Sympathetic vasomotor changes often seen with small fiber neuropathies include pallor alternating with rubor, cyanosis, and mottling.
Small fiber neuropathies may not have any abnormalities on nerve conduction studies and can be further evaluated with skin biopsy and measurement of the intraepidermal nerve fiber density or sudomotor testing.
The presence of cardiac autonomic neuropathy is associated with a two to five times increased risk of all-cause mortality.
Symptoms of resting tachycardia, palpitations, exercise intolerance, or orthostatic hypotension may indicate cardiac autonomic neuropathy.
Diabetic lumbosacral radiculoplexus neuropathy should be suspected in a patient with diabetes mellitus who reports acute, unilateral pain in the hip or thigh.
Treatment-induced neuropathy of diabetes mellitus is an acute painful neuropathy. It is a reversible disorder that is seen in patients with previously uncontrolled diabetes mellitus who rapidly improve their glycemic control.
Diabetic neuropathic cachexia is a partially reversible disorder that presents with unintentional weight loss and an acute painful neuropathy in patients with poorly controlled diabetes mellitus. Depression is very common.
The presence of proximal or truncal dysesthesia may be a clue to the diagnosis of diabetic neuropathic cachexia.

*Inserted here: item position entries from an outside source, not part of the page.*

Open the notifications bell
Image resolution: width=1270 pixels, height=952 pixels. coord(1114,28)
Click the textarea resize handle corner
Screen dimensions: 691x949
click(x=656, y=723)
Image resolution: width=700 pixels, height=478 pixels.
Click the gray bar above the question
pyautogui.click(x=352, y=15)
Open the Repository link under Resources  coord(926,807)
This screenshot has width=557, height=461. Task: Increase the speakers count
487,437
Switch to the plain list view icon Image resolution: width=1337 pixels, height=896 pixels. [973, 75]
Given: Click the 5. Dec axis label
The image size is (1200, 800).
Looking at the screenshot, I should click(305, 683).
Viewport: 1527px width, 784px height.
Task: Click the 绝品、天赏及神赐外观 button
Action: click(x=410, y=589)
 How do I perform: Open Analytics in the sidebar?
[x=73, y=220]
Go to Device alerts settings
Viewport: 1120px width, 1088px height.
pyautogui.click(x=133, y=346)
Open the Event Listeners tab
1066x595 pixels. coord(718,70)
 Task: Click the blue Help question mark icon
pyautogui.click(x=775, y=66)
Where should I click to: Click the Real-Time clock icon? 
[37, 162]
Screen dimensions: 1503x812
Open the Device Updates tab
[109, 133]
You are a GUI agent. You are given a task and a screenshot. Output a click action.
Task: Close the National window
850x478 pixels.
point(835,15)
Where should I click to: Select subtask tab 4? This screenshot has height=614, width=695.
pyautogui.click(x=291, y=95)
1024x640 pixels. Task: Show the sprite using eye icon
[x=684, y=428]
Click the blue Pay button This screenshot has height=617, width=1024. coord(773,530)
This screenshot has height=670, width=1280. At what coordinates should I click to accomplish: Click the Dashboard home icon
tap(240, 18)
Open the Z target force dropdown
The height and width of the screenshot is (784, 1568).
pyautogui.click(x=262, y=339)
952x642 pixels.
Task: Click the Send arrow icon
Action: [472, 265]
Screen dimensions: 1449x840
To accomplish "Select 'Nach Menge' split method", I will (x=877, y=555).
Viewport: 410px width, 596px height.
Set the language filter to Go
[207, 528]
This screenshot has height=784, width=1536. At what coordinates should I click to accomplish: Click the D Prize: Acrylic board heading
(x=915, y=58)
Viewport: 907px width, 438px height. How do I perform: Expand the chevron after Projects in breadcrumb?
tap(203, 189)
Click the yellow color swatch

Severe diabetic neuropathy can mimic chronic inflammatory demyelinating polyradiculoneuropathy on nerve conduction studies, and the diagnostic distinction is important for determining treatment options.
If possible, patients with hypertension and a diabetic neuropathy should be taken off thiazide diuretics and placed on an angiotensin-converting enzyme inhibitor or an angiotensin-receptor blocker if needed.
Strict glucose control can delay the onset or slow the progression of diabetic neuropathy, but there is an increased risk of hypoglycemic events.
Patients with prediabetes or early diabetes mellitus and neuropathy should be offered dietary and exercise counseling.
First-line agents for the treatment of painful diabetic neuropathy include amitriptyline, venlafaxine, duloxetine, gabapentin, and pregabalin.